|5/04/2009: US Panel Says Nigeria Among Worst Violators... - International Christian Concern|
US Panel Says Nigeria Among Worst Violators of Religious Freedom
WASHINGTON, D.C. (May 4, 2009) - International Christian Concern (ICC) has learned that the annual report by the United States Commission on International Religious Freedom designated Nigeria as a country of particular concern for "tolerating systematic, ongoing, and egregious violations of freedom of religion."
Nigeria has been plagued by religious violence since 1999 when Sharia law was introduced in the northern part of the country. Since then, the Christian minority in northern Nigeria has been more severely persecuted by Islamic extremists. Muslim radicals have been killing Christians, burning down churches, and forcing Christians to flee their homes.
Authorities in Nigeria have failed to stem this recurring violence. The report by the Commission expressed concern that "years of inaction by Nigeria's federal, state and local governments has created a climate of impunity, resulting in thousands of deaths."
The report indicates the role of countries such as Libya, Saudi Arabia, and Sudan in fueling the violence by building mosques and Islamic religious schools in which an extreme version of Islam is preached. The report noted, "An increasing number of Nigerian Islamic scholars and clerics are being trained in Saudi Arabia and return with a politico-religious ideology that explicitly promotes hatred of, and violence against, non-Muslims."
The Commission's conclusion is: "put simply, the Nigerian Government has permitted religious violence and other severe violations of the freedom of religion to occur with impunity."
International Christian Concern has been calling for end to the impunity that radical Muslims possess in Nigeria. In our latest press release on Nigeria, ICC called for the establishment of an independent commission to investigate a recent attack in the northern state of Bauchi.
We reiterate our call for the formation of an independent investigative body to examine the root causes of the violence in northern Nigerian, bring the perpetrators of religious attacks to justice, and create a national dialogue for reconciliation and peaceful existence between Christians and Muslims in Nigeria.
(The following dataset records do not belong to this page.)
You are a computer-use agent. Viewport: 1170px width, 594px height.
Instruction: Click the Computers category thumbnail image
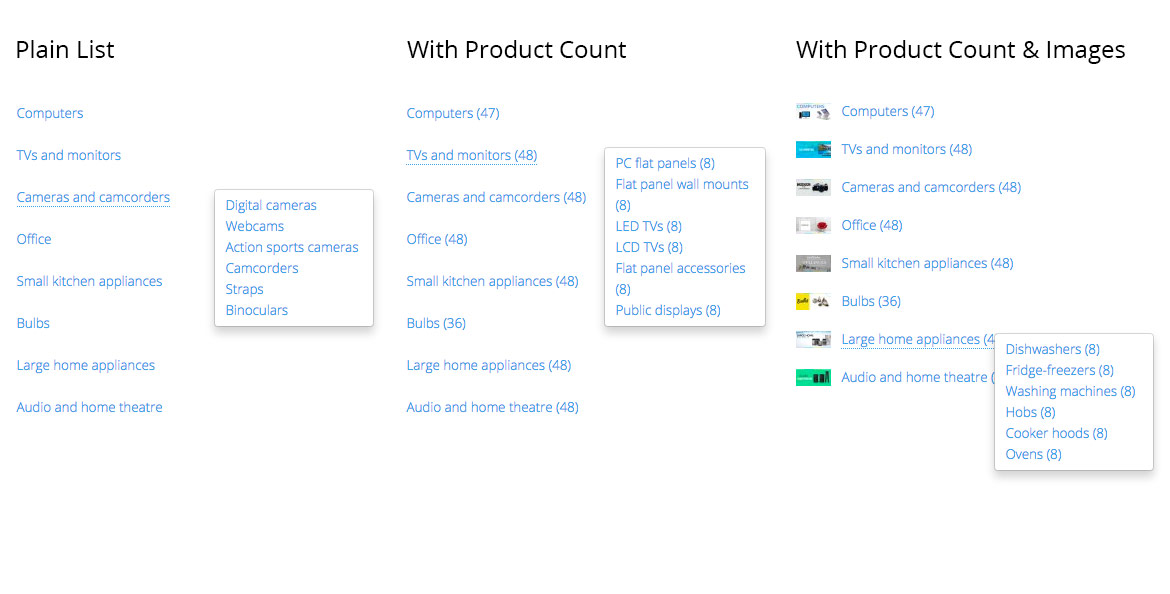point(813,112)
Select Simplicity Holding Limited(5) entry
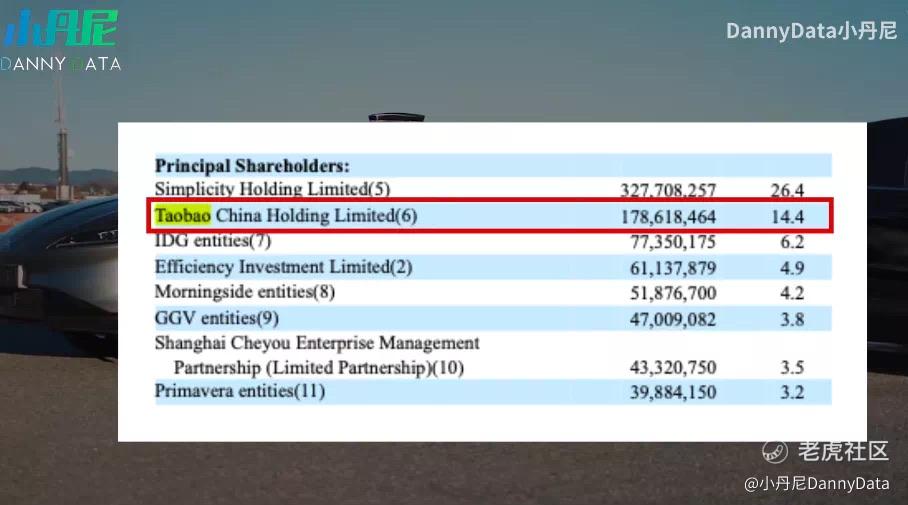Viewport: 908px width, 505px height. coord(272,189)
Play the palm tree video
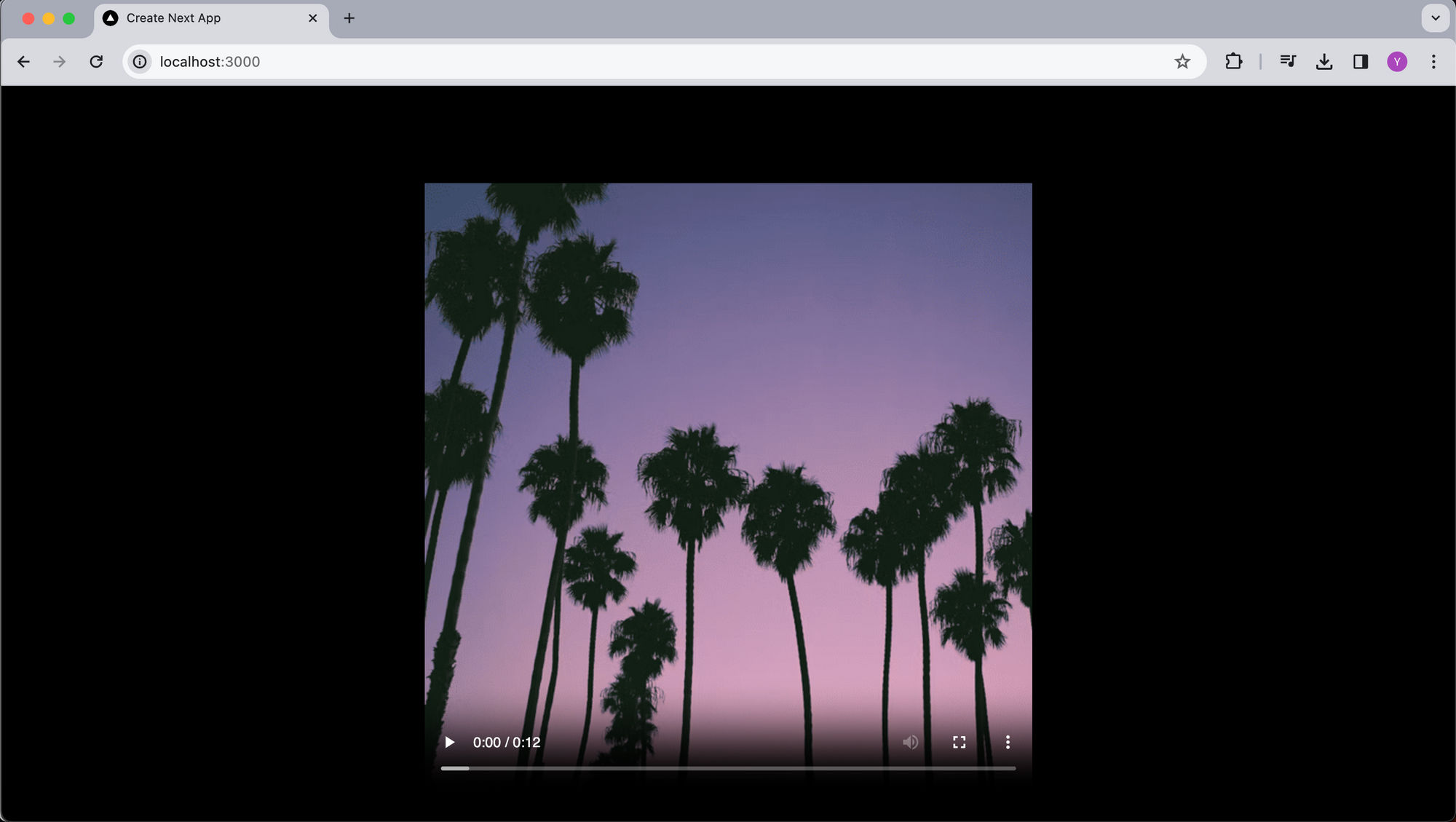 click(x=449, y=742)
ICC's Regional Manager for Africa and the Middle East, Jonathan Racho, said, "It behooves Nigeria to act aggressively to protect Christian minorities in the northern part of the country. It is high time for Nigeria to bring the perpetrators of religious violence to justice. The lack of political will to proactively protect Christians from persecution and prosecute the perpetrators of attacks against them could result in large scale violence and create a national security crisis."